Artificial Intelligence Becomes New Competitor for Law and Medical Graduates, Says Former Google Executive
Law school and medical school graduates now compete not only with their human counterparts but also with Artificial Intelligence (AI). The emergence of AI in this competitive landscape warrants serious concern, as it threatens to displace work traditionally performed by lawyers and doctors.
Jad Tarifi, a former senior executive at Google and founder of the technology giant’s first generative AI team, contends that spending years in law school or medical school no longer guarantees a secure career future. This threat to advanced degrees stems from educational methodologies that remain heavily dependent on memorisation and pattern recognition.

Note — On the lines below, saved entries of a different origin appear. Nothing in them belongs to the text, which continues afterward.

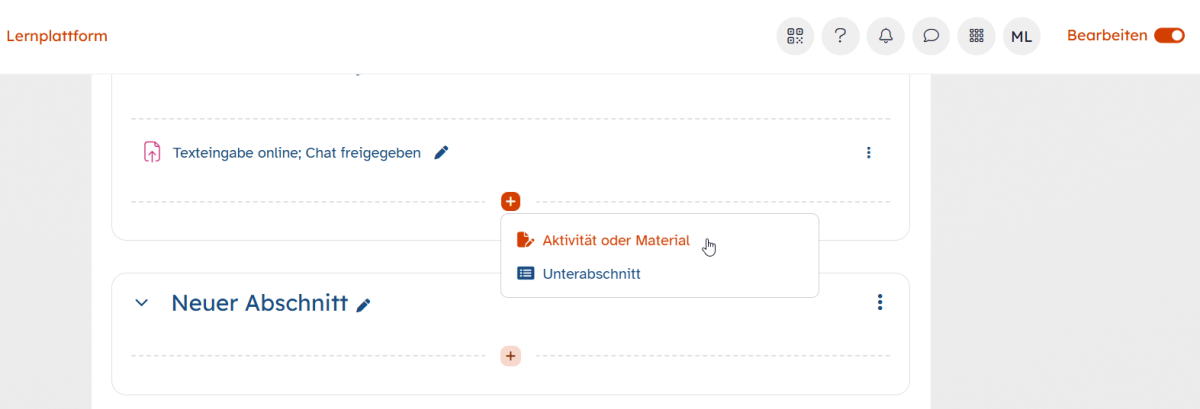Open three-dot menu for Texteingabe online activity
The width and height of the screenshot is (1200, 409).
click(x=868, y=153)
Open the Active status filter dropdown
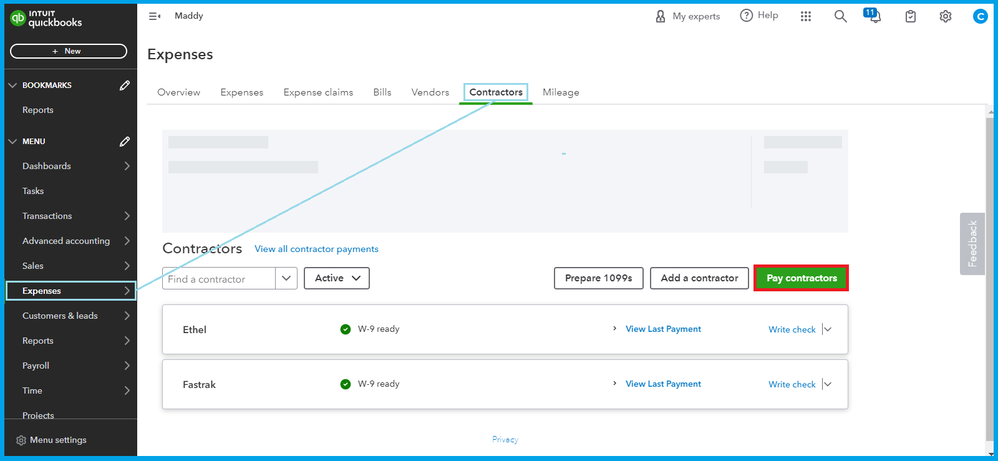Screen dimensions: 998x461 tap(336, 278)
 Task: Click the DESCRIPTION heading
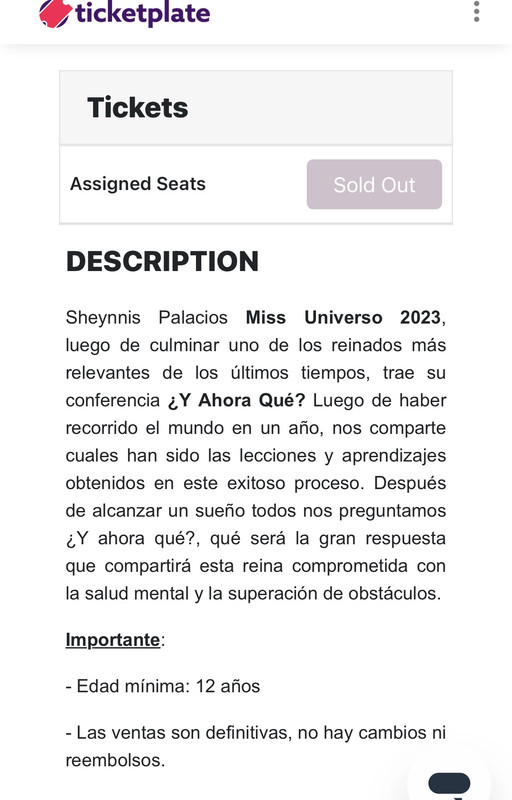coord(162,261)
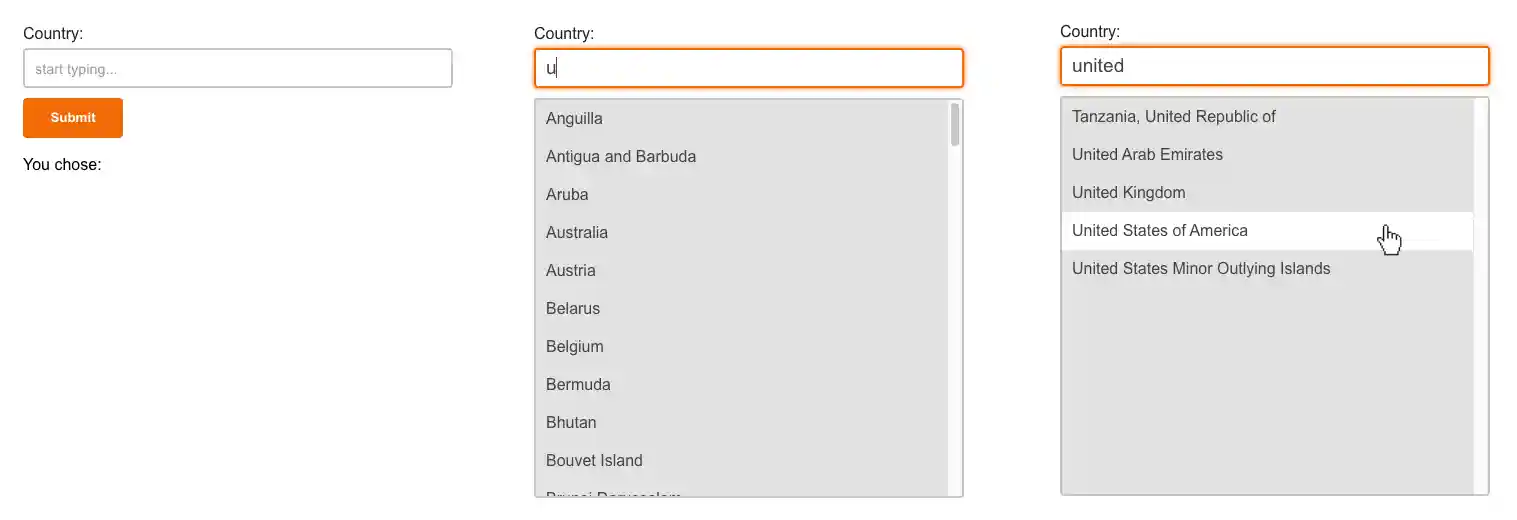Choose Tanzania, United Republic of

pyautogui.click(x=1174, y=117)
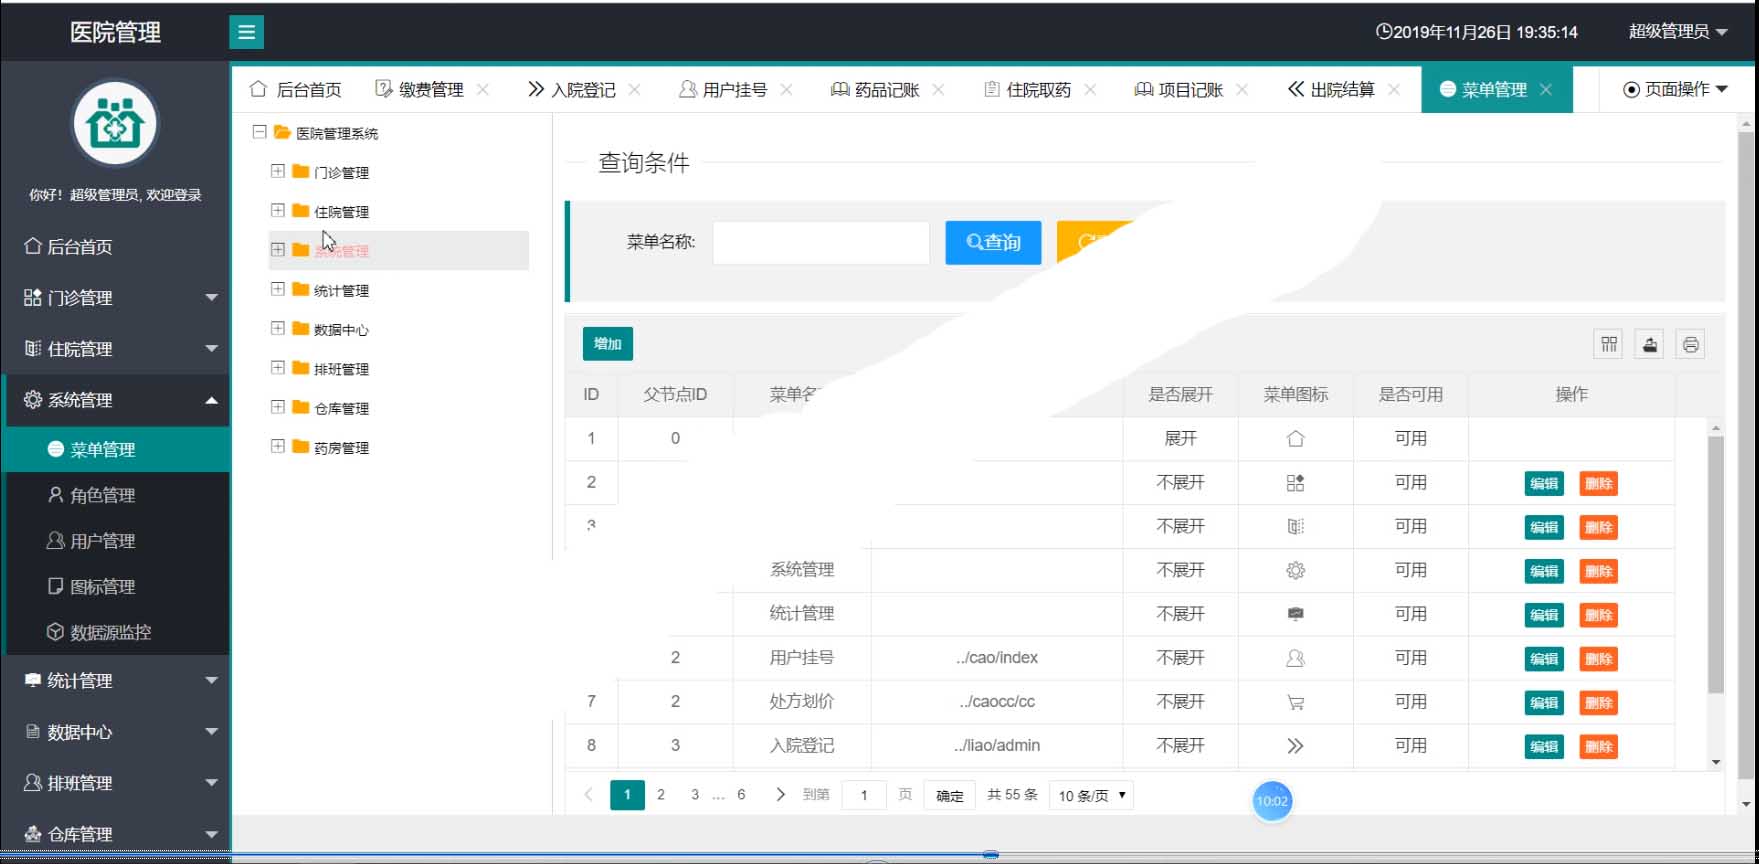Close the 缴费管理 tab

[x=483, y=90]
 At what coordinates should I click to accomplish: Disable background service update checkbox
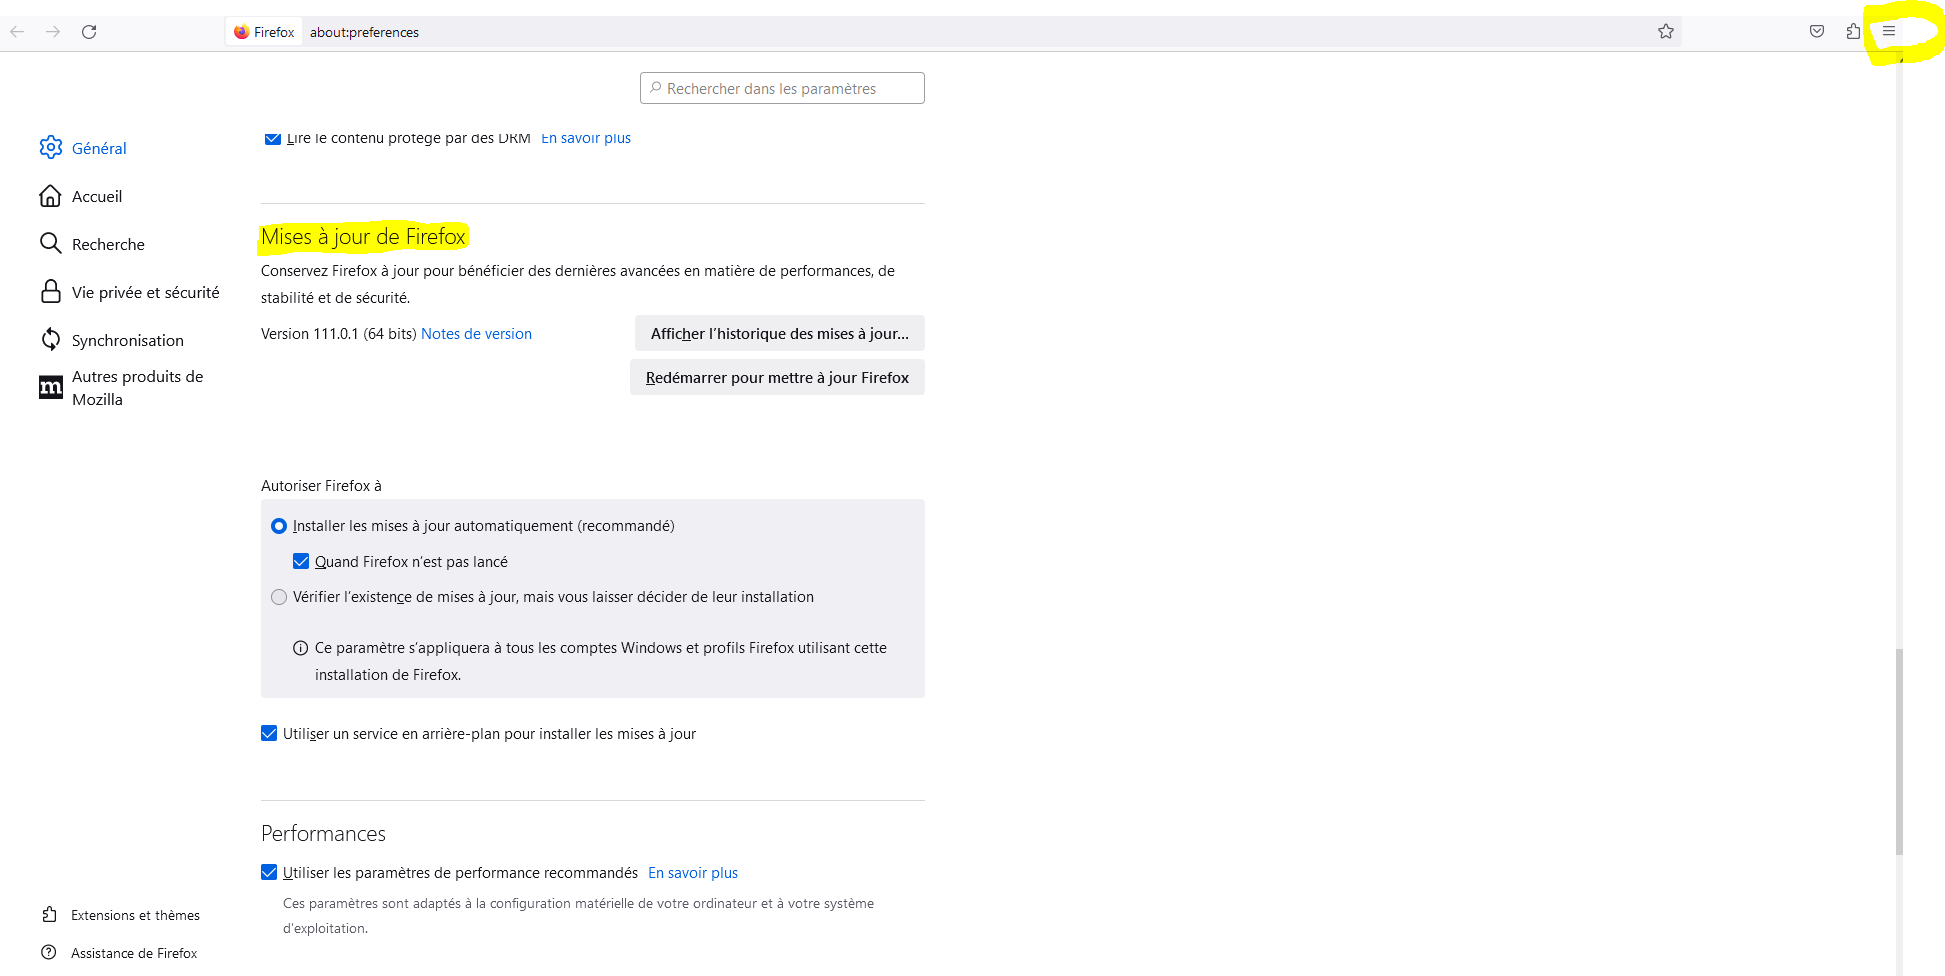pyautogui.click(x=269, y=734)
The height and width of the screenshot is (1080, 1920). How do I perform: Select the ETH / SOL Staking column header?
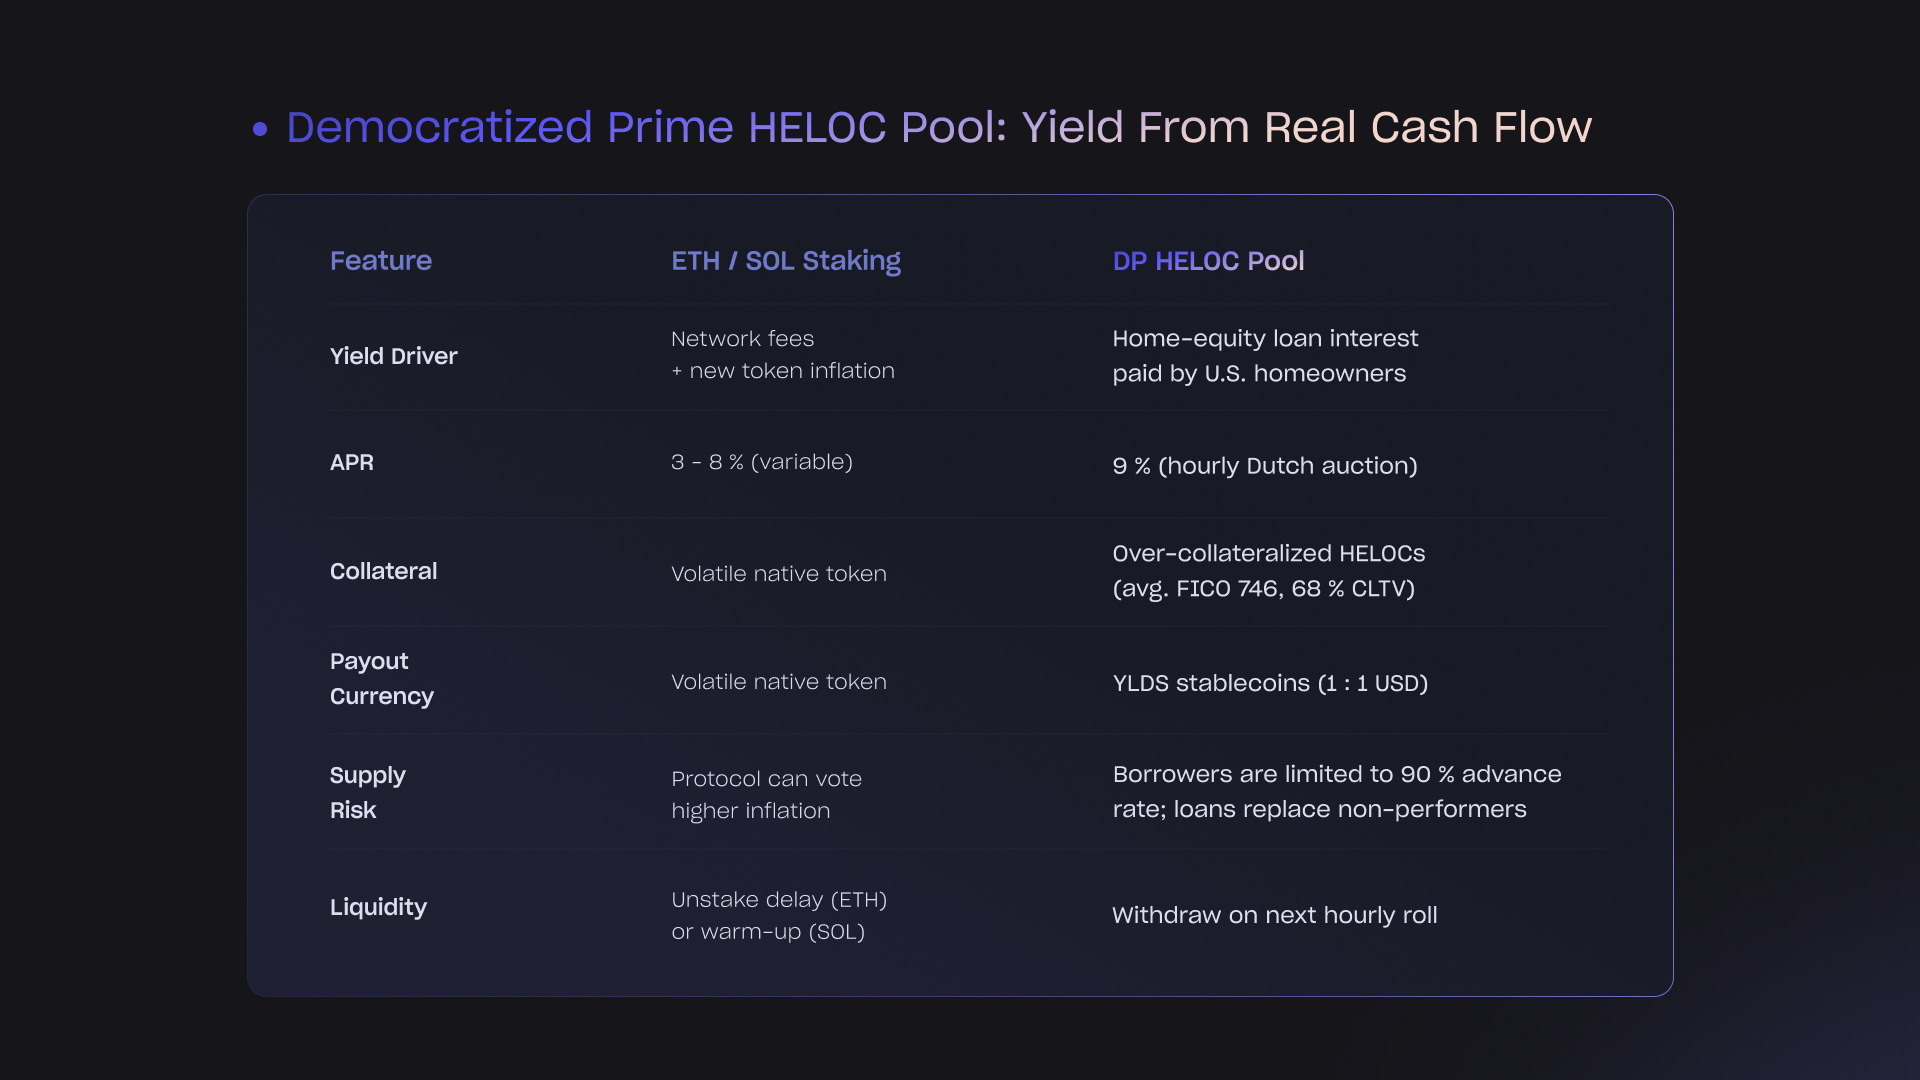[x=786, y=262]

According to Tarifi, the foundational work of junior lawyers and junior doctors typically involves routine tasks. These include sorting through stacks of legal documents, researching case precedents, or diagnosing basic clinical symptoms based on medical textbooks. Capabilities such as memorisation and information retrieval are now being rapidly supplanted by large language models (LLMs), such as ChatGPT, which perform these functions with remarkable speed and accuracy.
Moreover, the latest generation of AI models has demonstrated the ability to pass legal certification examinations and medical licensing tests in the United States with scores exceeding average human performance.
Tarifi emphasises that the velocity of AI evolution stands in stark contrast to the sluggish pace of academic curricula. “AI itself will undergo fundamental changes by the time you finish your studies,” he stated, as reported by Fortune. This means that rather than graduating as an expert in cutting-edge knowledge, students risk finding that the theoretical knowledge they studied for years is now automated by software by the time they receive their degrees.
Furthermore, Tarifi highlights the shifting financial motivations of younger generations. Previously, an advanced degree guaranteed employment with six-figure salaries. However, because the value of merely “possessing information” has approached zero due to AI, such financial assurances are gradually disappearing.
He recommends that individuals pursue medical degrees, law degrees, or doctorates only if they genuinely possess an obsessive passion and deep commitment to pure research in their field, rather than seeking them primarily for financial security.
If advanced degrees no longer guarantee safe careers from automation, what should younger generations do? It is increasingly likely that the success of doctors and lawyers in the future will be measured not by how many legal provisions or diseases they can memorise, but rather by their level of empathy, emotional intelligence, adaptability, and ability to build human connections—skills that no AI system has yet been able to replicate.